====== Provided passage

The Hawaii Supreme Court on Tuesday ordered Hilo Circuit Judge Peter Kubota to transfer a petition seeking monetary compensation for brothers Albert “Ian” Schweitzer and Shawn Schweitzer to a new civil case.
Kubota last year vacated the convictions of both brothers in the Christmas Eve 1991 abduction, rape and murder of Dana Ireland in lower Puna.
The high court also ordered the judge to quash a subpoena ordering the Hawaii Police Department to release information regarding Albert Lauro Jr. — implicated by DNA as the previously Unidentified Male No. 1 — to the Schweitzers.
HPD asked the Supreme Court for a writ of mandamus, a rarely granted order from the high court instructing a lower court or government department or official to take a certain action.
In granting the writ, the high court said Kubota erred by ordering HPD to turn over documents regarding its ongoing investigation of Lauro, a 57-year-old Puna man who killed himself four days after he was questioned by police and a swab of his saliva was taken.
The Schweitzers sought that evidence to help them claim compensation from the state for wrongful imprisonment.
“We order the court not to release the discovery produced to it in the completed postconviction proceedings,” the 46-page Supreme Court opinion, written by Associate Justice Todd Eddins, states. “Any further determination on the release of those records should come from the presiding judge in the new civil case.
“The circuit court should transfer the discovery it holds to the new civil court judge (which may also be Judge Kubota, sitting in his civil capacity). The civil court will decide whether documents should be returned to HPD or produced and under what conditions or protections.”
The high court also found Kubota erred by setting an “overly compressed” timeline between the date the Schweitzers learned Lauro was dead, July 26, and a hearing on July 30 in which the judge invited the brothers to file a subpoena on Aug. 1 seeking the police’s evidence regarding Lauro.
“We fail to see the reason for the circuit court’s breakneck pace,” Eddins wrote. “Unlike the earlier petition for post-conviction relief — which released Ian from custody — the Schweitzers’ discovery request was only pertinent to their civil claim. … A slightly longer timeframe in this case would have made things more manageable for the attorneys and law enforcement, and allowed more time for the presentation of important issues.
“The timelines the circuit court set in this case between July 26 and August 1 were unreasonable.”
Hawaii law allows those wrongly imprisoned to claim $50,000 compensation for each year behind bars. That would translate to $1.3 million in the case of Ian Schweitzer, who was incarcerated for 26 years on charges of second-degree murder, first-degree sexual assault and kidnapping.

============

◆ Task instructions
#1 Do these statements agree with the article on the Schweitzer case? Answer yes or no for each, and quote the words from the article that decide it.
(a) Lauro killed himself four days after police questioned him.
(b) The high court said a judge other than Kubota must hear the new civil case.
(c) Hawaii law allows $100,000 in compensation for each year someone is wrongly imprisoned.
#2 Sum up the article on the Schweitzer case in two sentences.
#3 Write the next part of the article on the Schweitzer case, picking up after its last sentence.

====== Available data

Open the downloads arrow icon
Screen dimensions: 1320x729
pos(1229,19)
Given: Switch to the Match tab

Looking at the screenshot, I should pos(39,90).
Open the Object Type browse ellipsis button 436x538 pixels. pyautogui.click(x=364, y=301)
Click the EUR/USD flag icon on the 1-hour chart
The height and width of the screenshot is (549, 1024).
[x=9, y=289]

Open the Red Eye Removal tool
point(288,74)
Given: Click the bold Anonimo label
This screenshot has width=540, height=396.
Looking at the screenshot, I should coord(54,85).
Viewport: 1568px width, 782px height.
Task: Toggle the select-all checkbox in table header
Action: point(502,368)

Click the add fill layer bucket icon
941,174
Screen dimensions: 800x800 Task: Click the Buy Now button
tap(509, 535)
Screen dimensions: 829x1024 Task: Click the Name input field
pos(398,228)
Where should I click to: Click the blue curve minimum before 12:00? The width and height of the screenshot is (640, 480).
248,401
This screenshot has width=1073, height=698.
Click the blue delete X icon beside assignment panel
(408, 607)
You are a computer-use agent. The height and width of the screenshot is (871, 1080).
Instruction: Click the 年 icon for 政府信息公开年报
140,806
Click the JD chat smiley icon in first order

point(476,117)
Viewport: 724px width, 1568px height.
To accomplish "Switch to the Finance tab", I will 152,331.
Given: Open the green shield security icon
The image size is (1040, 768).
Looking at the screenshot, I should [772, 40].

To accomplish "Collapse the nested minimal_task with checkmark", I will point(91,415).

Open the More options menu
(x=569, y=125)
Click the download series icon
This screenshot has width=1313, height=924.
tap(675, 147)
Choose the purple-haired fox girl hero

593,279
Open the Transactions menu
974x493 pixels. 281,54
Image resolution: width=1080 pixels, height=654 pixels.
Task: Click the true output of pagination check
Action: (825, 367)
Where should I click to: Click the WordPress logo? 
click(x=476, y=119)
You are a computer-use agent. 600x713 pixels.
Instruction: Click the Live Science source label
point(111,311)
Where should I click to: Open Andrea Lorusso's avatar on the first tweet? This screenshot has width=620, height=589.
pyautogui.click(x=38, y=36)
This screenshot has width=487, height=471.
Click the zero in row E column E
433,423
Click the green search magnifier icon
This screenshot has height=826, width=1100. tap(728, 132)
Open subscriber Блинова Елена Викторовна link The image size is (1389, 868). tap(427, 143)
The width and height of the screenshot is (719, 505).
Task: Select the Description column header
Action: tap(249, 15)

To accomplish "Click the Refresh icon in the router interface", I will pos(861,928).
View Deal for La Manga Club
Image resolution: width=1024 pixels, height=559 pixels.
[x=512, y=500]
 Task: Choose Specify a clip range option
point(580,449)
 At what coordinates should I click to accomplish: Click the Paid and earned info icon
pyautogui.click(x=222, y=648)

============

◆ Answers
#1
(a) Yes: "who killed himself four days after he was questioned by police"
(b) No: "(which may also be Judge Kubota, sitting in his civil capacity)"
(c) No: "Hawaii law allows those wrongly imprisoned to claim $50,000 compensation for each year behind bars."

#2 The Hawaii Supreme Court ordered Judge Peter Kubota to move the Schweitzer brothers' compensation petition to a new civil case and to quash a subpoena for police records on Albert Lauro Jr. The court found that Kubota erred in ordering the police to hand over those records and in setting an unreasonably short timeline for the brothers' request.

#3
Shawn Schweitzer, who was a minor when the crime occurred, was indicted as an adult and pleaded guilty to manslaughter after his brother’s murder conviction. He was sentenced to probation with a year in jail — time he’d already served, having been incarcerated 18 months as a pretrial detainee.
Lauro’s DNA was found in semen, sweat and saliva gathered from the clothing, body and hospital gurney of Ireland, a 23-year-old from Virginia, as well as a men’s Jimmy Z T-shirt soaked in her blood.
His was the only DNA, other than Ireland’s, found on evidence in the case.
Lauro was questioned by police, and a swab of his saliva was taken July 19. He killed himself four days later, a day before the test on the swab confirmed he was the man whose DNA was collected from evidence gathered in the Ireland case.
There was no DNA found matching either of the Schweitzers or a third man convicted of the crime, the late Frank Pauline Jr. — who implicated the Schweitzers in a confession he later recanted — at a remote fishing trail in Waa Waa where the dying Ireland was found, or at the Kapoho site where she was intentionally struck by a vehicle while riding her sister’s bicycle.
And while Tuesday’s ruling has put the Schweitzers’ legal quest for compensation on hold, the high court suggested that if information gathered in the Lauro investigation exonerates the Schweitzers, it will at some point be available to them.
“The balance of a party’s right to discoverable information and a law enforcement agency’s needs will shift over time,” wrote Eddins, who cited a legal precedent that established “that the need to maintain law enforcement confidentiality is ‘seldom one of indefinite duration … .’”
“An investigation cannot go on forever, and a party cannot indefinitely wait to get documents related to its case,” the opinion stated.